Dataset entries
======

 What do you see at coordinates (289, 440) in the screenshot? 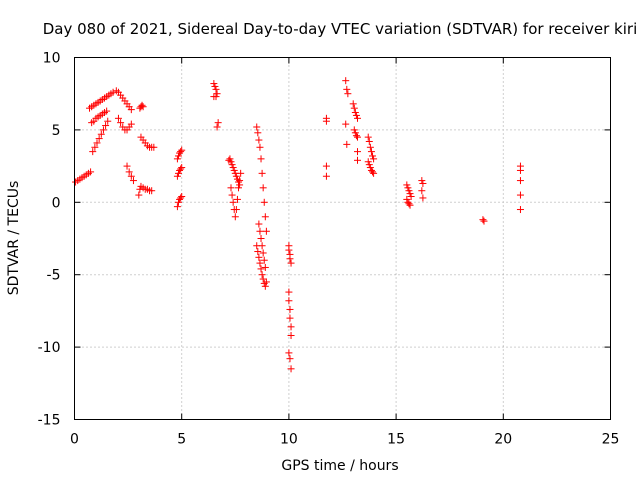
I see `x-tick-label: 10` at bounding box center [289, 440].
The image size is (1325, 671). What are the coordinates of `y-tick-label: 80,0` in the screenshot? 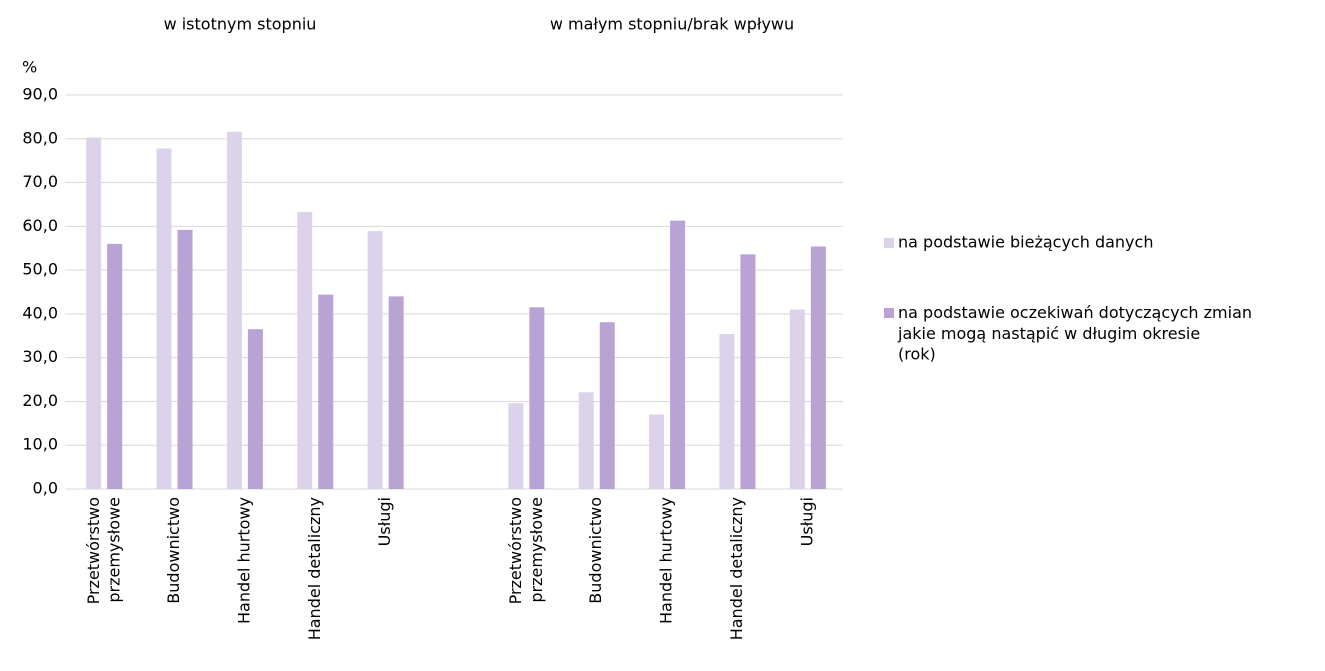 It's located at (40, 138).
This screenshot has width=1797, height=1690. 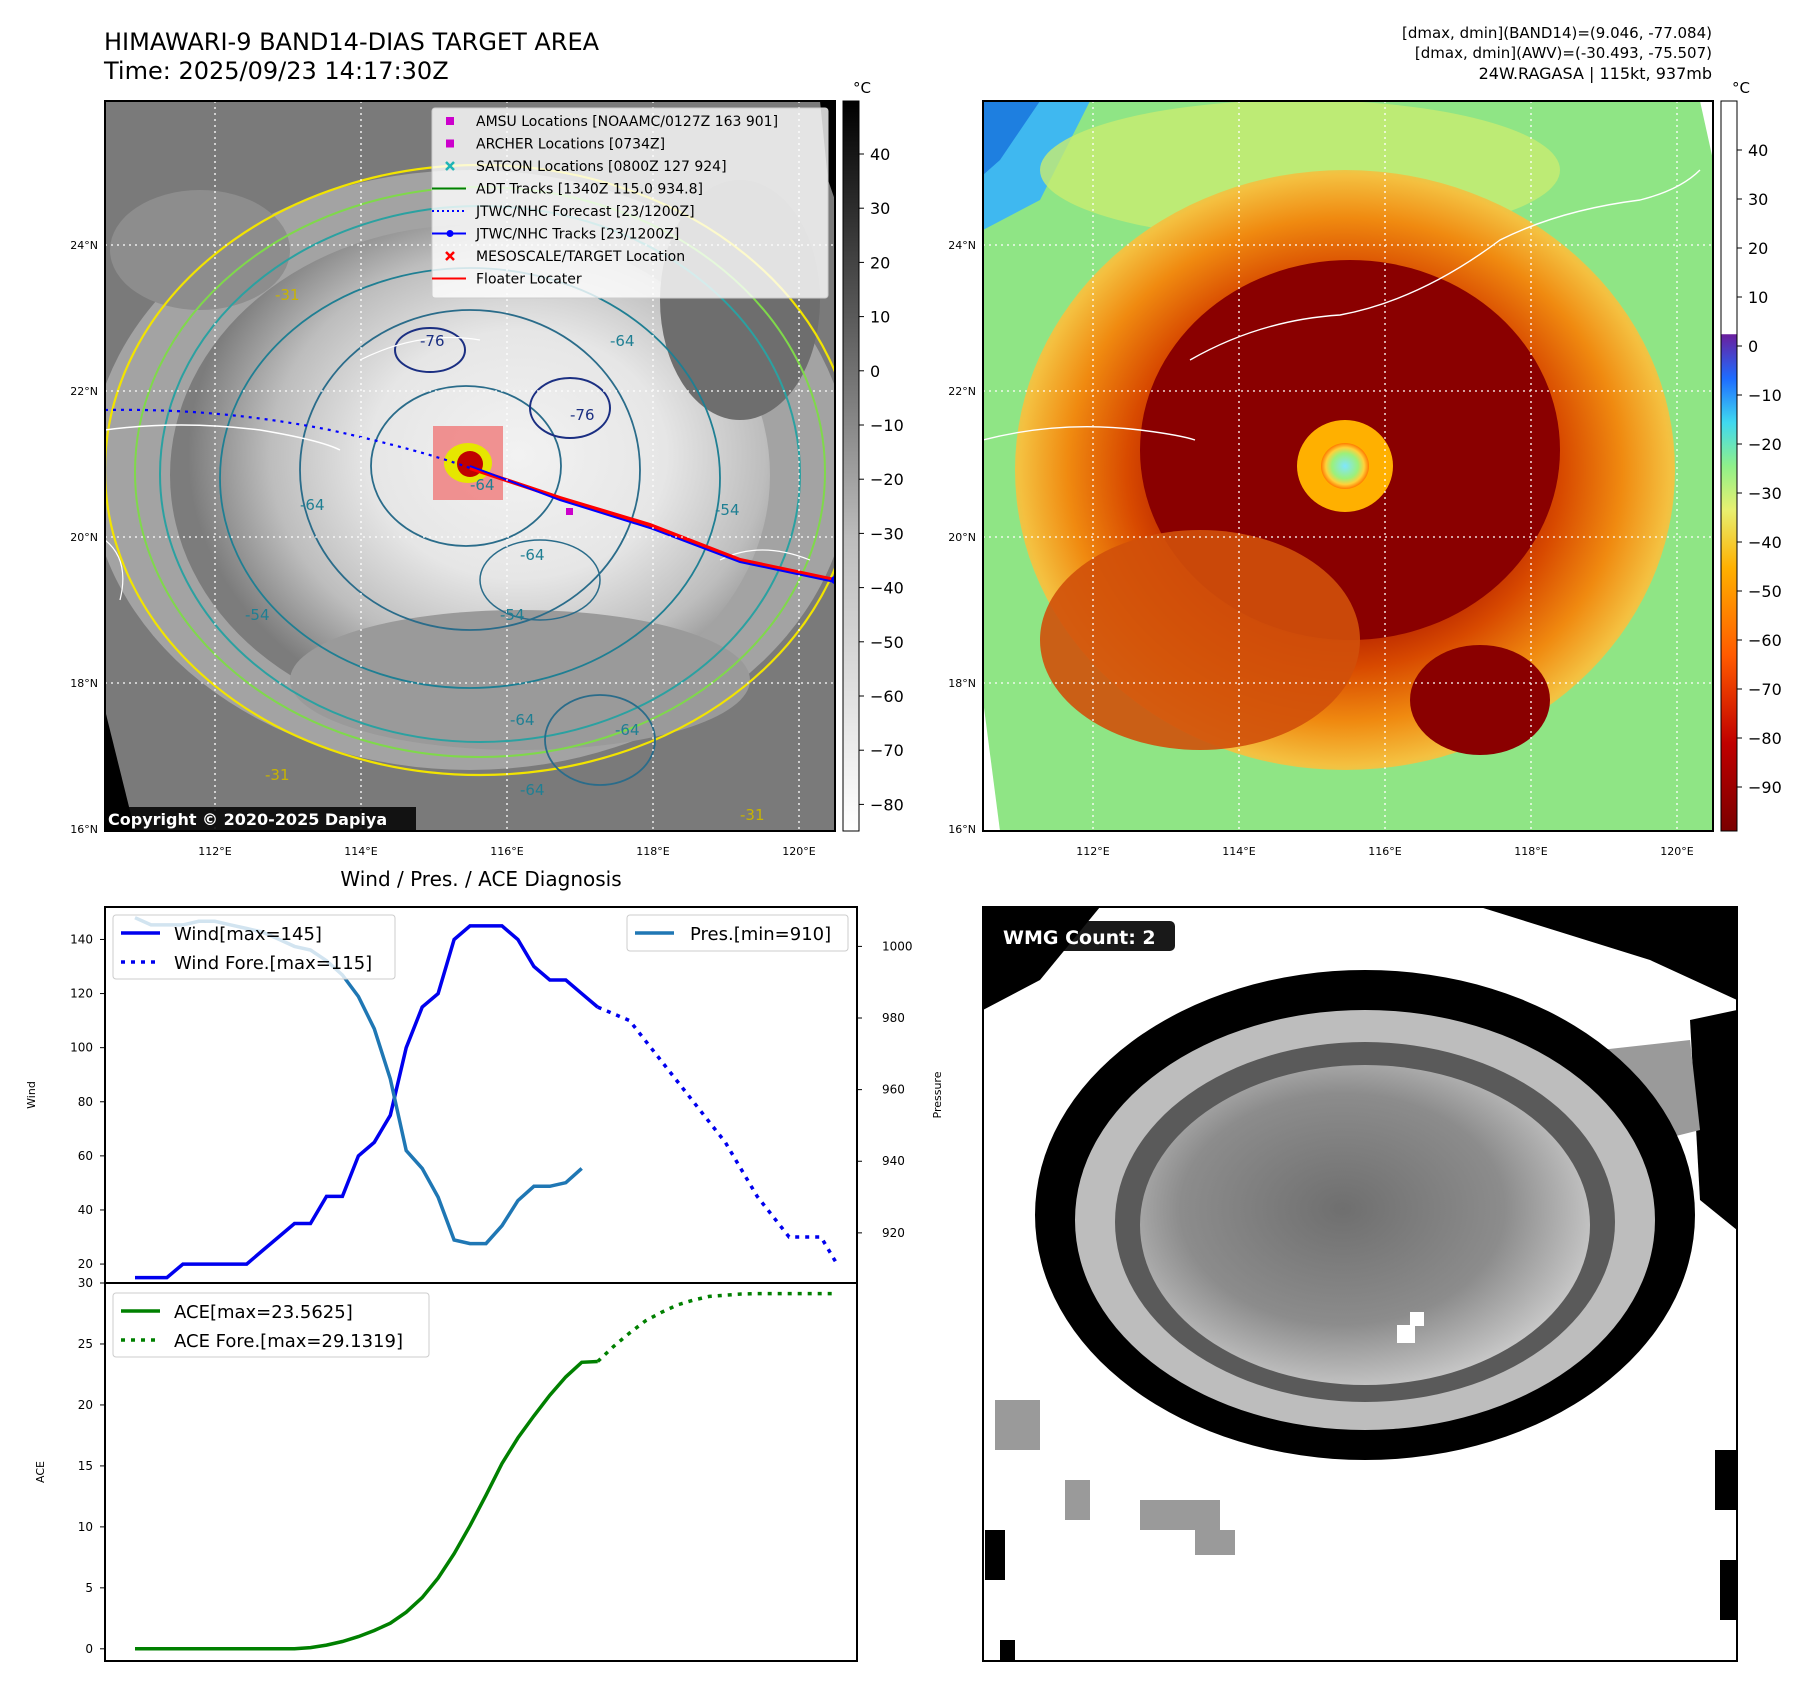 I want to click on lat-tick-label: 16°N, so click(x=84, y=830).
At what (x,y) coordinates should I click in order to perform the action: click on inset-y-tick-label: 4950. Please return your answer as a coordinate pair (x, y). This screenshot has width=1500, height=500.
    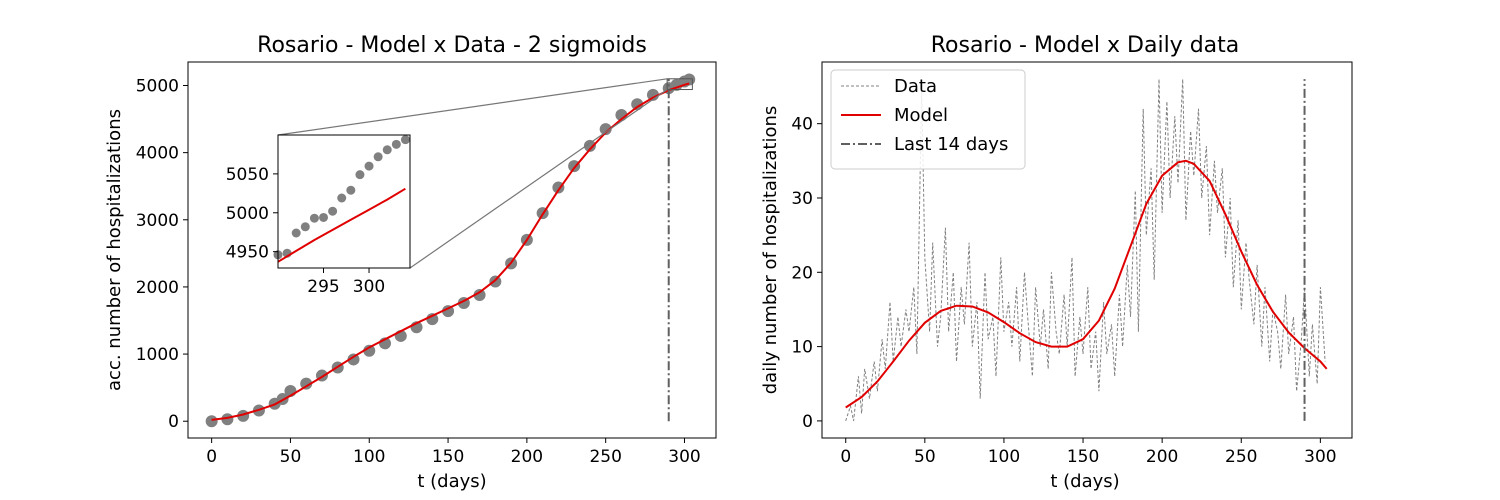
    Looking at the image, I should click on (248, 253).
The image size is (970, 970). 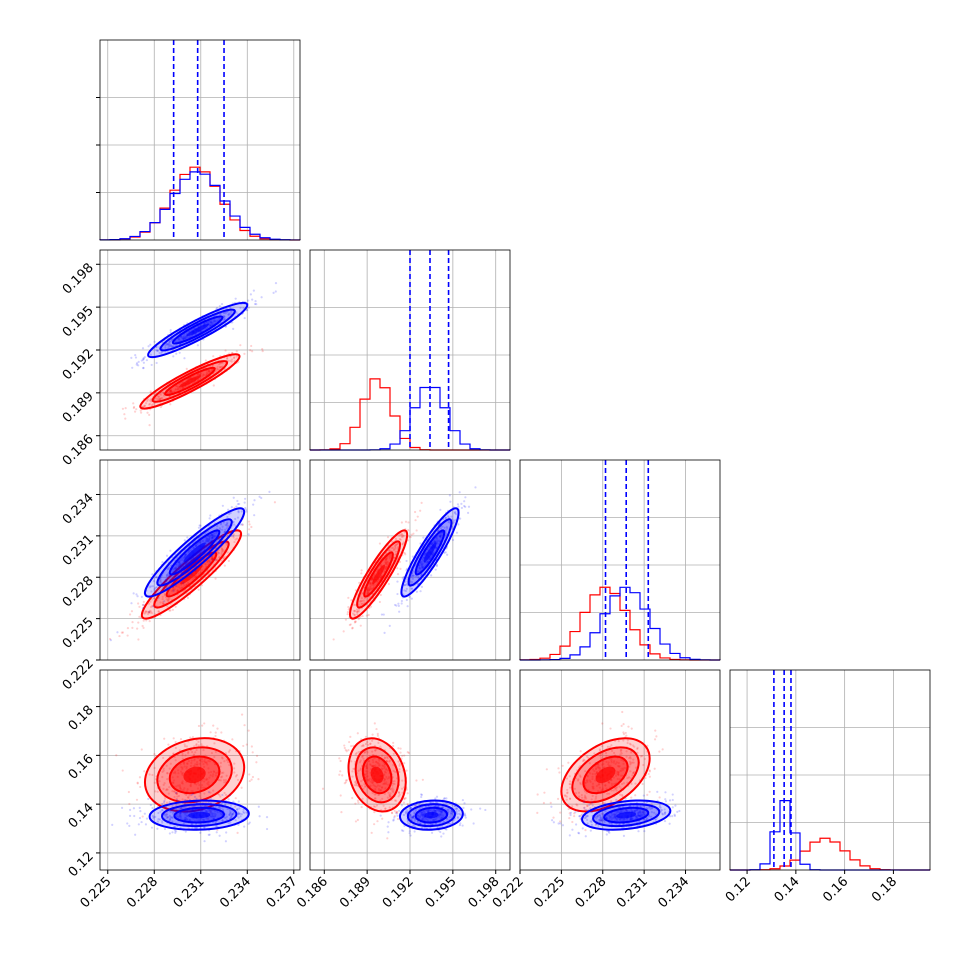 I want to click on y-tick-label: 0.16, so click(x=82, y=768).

======

■ Your instructions:
Reproduce verbatim the lines of the data beginning with the line containing "At what (x,y)" and ending with the line containing "Looking at the", both included, omitting the pictures.

■ Completed task:
At what (x,y) coordinates should I click in order to perform the action: click on inset-y-tick-label: 4950. Please return your answer as a coordinate pair (x, y). This screenshot has width=1500, height=500.
    Looking at the image, I should click on (248, 253).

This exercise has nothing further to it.